Joyce Msuya, acting executive director of the United Nations Environment Programme, says that it is time to move beyond pledging and politicking, so the G20 can lead the fight on climate action
An old African proverb says, “Because the river chose to flow alone, it got bent on its way.”
This proverb symbolises the challenge in addressing the existential crisis of our times: climate change. Without the G20’s leadership, we do not stand a fighting chance of limiting warming to 1.5°C.
Science is clear on why we have no other option. According to the Intergovernmental Panel on Climate Change, we need to quickly and drastically reduce our climate-warming emissions. UN Environment’s Emissions Gap Report shows just how much we need to step up global action to address climate change.
We must increase our climate actions five-fold to limit temperature rise to 1.5°C or risk triggering extreme, adverse climate impacts. This calls for the biggest transformation in history, changing the way we live and consume, how we extract, how we dispose of our waste and what we value as humans on planet Earth.

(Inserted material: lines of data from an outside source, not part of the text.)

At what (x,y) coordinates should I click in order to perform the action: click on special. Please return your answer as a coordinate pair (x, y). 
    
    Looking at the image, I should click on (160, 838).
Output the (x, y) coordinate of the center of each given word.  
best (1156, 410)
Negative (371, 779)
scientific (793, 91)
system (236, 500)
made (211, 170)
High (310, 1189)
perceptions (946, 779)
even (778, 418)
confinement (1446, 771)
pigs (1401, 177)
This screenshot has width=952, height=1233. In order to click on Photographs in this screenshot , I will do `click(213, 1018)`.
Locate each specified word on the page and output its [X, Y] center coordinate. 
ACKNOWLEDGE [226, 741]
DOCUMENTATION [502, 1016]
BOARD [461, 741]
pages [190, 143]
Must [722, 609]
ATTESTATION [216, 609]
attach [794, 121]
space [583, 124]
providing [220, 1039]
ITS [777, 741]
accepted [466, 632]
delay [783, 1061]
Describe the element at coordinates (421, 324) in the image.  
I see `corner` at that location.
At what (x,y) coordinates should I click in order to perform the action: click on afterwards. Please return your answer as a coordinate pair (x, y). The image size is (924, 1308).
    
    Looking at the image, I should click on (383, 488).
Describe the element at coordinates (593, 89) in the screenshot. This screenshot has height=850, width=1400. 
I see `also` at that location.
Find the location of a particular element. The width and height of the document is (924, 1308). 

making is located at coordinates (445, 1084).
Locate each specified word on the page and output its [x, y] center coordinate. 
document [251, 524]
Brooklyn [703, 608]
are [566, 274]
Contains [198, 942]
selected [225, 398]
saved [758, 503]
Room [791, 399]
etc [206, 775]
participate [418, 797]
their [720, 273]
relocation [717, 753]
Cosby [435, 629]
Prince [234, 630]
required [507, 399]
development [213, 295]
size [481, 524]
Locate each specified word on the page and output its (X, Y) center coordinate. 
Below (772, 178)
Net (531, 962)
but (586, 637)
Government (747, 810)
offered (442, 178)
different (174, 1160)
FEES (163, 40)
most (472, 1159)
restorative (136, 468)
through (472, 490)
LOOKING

Time is running short. We are past pledging and politicking. At stake are life and society as we know them today. But if the science is clear, so too are the benefits that such a transformation brings. Bold environmental action does not limit economic growth; it ensures growth thrives, is sustainable and “leaves no one behind”.
Important solutions to the climate crisis and biodiversity loss will come from innovation. The G20 has scripted some of the biggest successes in our lifetime, and there is no reason why it cannot invent climate action. Indeed, there are already many examples: Sweden aims to become the world’s first fossil-free welfare state, and the United Kingdom’s electricity grid could operate with zero carbon by 2025.
The solutions are well within our grasp. Can political will catch up?
There are three complex environmental challenges we must tackle with courage and resolve: addressing climate change, stopping biodiversity loss, and awakening the world’s consumers and producers to the reality of their environmental footprint. How do we do this in ways that cut across silos and deliver far-reaching impacts? How do we move from working on issues to taking on systems, and thinking about how we can fundamentally change them to ensure a healthy future for our children and grandchildren?
We see five critical entry points for systemic change.
One, we must transform our economies, breaking the link between growth and increased resource use and drastically reduce our dependence on carbon. It is time to embrace circularity: reducing waste, reusing materials, and redesigning how we create value from products and services.
Two, we must reset our relationship with nature. We must do so by acknowledging the value of our forests, oceans and other natural capital in our financial accounts; informing all our infrastructure decisions with environmental
considerations; transforming the way we produce and consume food and make our diets more sustainable; and driving new global efforts to protect and restore wildlife and wild places, as well as the many benefits that those resources provide to human beings.
Three, we must fundamentally rethink how our cities function – from waste disposal to clean mobility to urban planning. Smart, sustainable urban planning represents a tremendous opportunity to reduce the strain we put on the planet, while improving the quality of life of billions of people, especially in low-income countries, which will account for 90% of the predicted urban growth.
Fourth, the world must embrace clean cooling so that millions can live in health and comfort. As temperatures rise, the demand for air conditioning and refrigeration will skyrocket. Energy consumption of the cooling and heating sectors could multiply 33 times before the end of the century. We must break this vicious cycle. The G20 can be the hub of smart, accessible cooling technologies that improve people’s lives without harming the planet.
Fifth, we must turn the race for renewables into a sprint. Of all the electricity produced around the world, 66% still comes from dirty fossil fuels. By 2050, that figure must fall to single digits, and energy from renewables needs to soar.
Equally important is the G20’s role in financing the future we want – estimated to be about $2.5 trillion each year. The G20’s economic and political influence can unlock the investment we need to switch to low-carbon, resilient infrastructure. This shift can pay for itself. Shifting infrastructure investment from brown to green and other reforms can increase global gross domestic product by as much as 5% by 2050, while cutting emissions.
At the UN Environment Assembly in Nairobi this year, countries laid the groundwork for a radical shift to a more sustainable future, where innovation will tackle environmental challenges, the use of throwaway plastics will be significantly reduced and development will no longer cost the earth. The G20 can lead the way.
If we can drive systemic change in these areas, we will contribute to lifting people out of poverty and building a safer, healthier, more inclusive world. By protecting the planet – as we have seen so often – we are also protecting its people.
Greta Thunberg recently said: “The climate crisis is both the easiest and the hardest issue we have ever faced.”
So it is time for us to choose which side of history we would prefer to be on.